Point Reyes National Seashore: From its thunderous ocean breakers crashing against rocky headlands and expansive sand beaches to its open grasslands, brushy hillsides, and forested ridges, Point Reyes offers visitors over 1500 species of plants and animals to discover. Home to several cultures over thousands of years, the Seashore preserves a tapestry of stories and interactions of people.
Mount Tamalpais State Park: Mount Tamalpais has redwood groves and oak woodlands with a spectacular view from the 2,571-foot peak. On a clear day, visitors can see the Farallon Islands 25 miles out to sea, the Marin County hills, San Francisco and the bay, hills and cities of the East Bay, and Mount Diablo. On rare occasions, the Sierra Nevada’s snow-covered mountains can be seen 150 miles away. Coastal Miwok Indians lived in the area for thousands of years before Europeans arrived. In 1770, two explorers named the mountain La Sierra de Nuestro Padre de San Francisco, which was later changed to the Miwok word Tamalpais. With the Gold Rush of 1849, San Francisco grew and more people began to use Mount Tamalpais for recreation. Trails were developed and a wagon road was built. Later, a railway was completed and became known as “The Crookedest Railroad in the World.” It was abandoned in 1930 after a wildfire damaged the line.
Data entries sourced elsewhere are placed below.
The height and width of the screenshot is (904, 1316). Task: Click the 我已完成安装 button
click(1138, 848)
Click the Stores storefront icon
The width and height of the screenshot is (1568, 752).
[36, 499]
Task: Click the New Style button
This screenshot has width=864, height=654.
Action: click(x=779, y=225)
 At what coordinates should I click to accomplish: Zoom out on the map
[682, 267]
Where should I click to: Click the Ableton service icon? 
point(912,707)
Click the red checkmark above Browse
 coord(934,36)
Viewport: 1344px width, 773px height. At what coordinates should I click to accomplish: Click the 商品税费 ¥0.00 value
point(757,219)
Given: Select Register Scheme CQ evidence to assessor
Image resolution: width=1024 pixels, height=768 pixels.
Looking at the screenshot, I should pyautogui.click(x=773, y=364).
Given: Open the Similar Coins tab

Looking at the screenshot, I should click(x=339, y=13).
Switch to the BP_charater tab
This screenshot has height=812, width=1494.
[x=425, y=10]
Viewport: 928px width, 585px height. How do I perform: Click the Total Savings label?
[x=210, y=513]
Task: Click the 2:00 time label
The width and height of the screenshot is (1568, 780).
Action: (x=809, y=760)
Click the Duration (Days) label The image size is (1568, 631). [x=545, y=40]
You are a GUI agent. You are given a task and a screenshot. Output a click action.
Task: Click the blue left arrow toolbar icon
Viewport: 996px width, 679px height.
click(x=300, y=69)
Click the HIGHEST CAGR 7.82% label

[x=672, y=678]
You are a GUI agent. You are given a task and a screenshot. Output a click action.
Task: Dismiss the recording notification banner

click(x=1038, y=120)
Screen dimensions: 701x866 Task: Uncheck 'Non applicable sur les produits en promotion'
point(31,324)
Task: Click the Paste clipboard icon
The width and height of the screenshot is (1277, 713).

Marin County Open Space District: 34 open space preserves include an extensive network of approximately 249 miles of roads and trails, 335 entry points to nearly 16,000 acres of lands offering visitors outstanding scenic vistas, redwood groves, cascading waterfalls, opportunities for wildlife viewing, and other natural amenities.
Golden Gate National Recreation Area:The park chronicles 200 years of history, from Native American culture, Spanish Empire frontier, California Gold Rush, evolution of American coastal fortifications, and growth of urban San Francisco; comprising of 19 separate ecosystems & home to 1,273 plant/animal species. It has hundreds of ways to recreate including horseback riding, ranger-led programs, bicycling, hiking, and walking your dog.
Samuel P. Taylor State Park: This park is located in the steep rolling hills of Marin County and includes a unique contrast of coast redwood groves and open grassland. The park features a variety of flowers and trees, including oak, tanoak, madrone, live oak, laurel and Douglas fir. California native wildflowers include buttercups, milkmaids, and Indian paintbrush.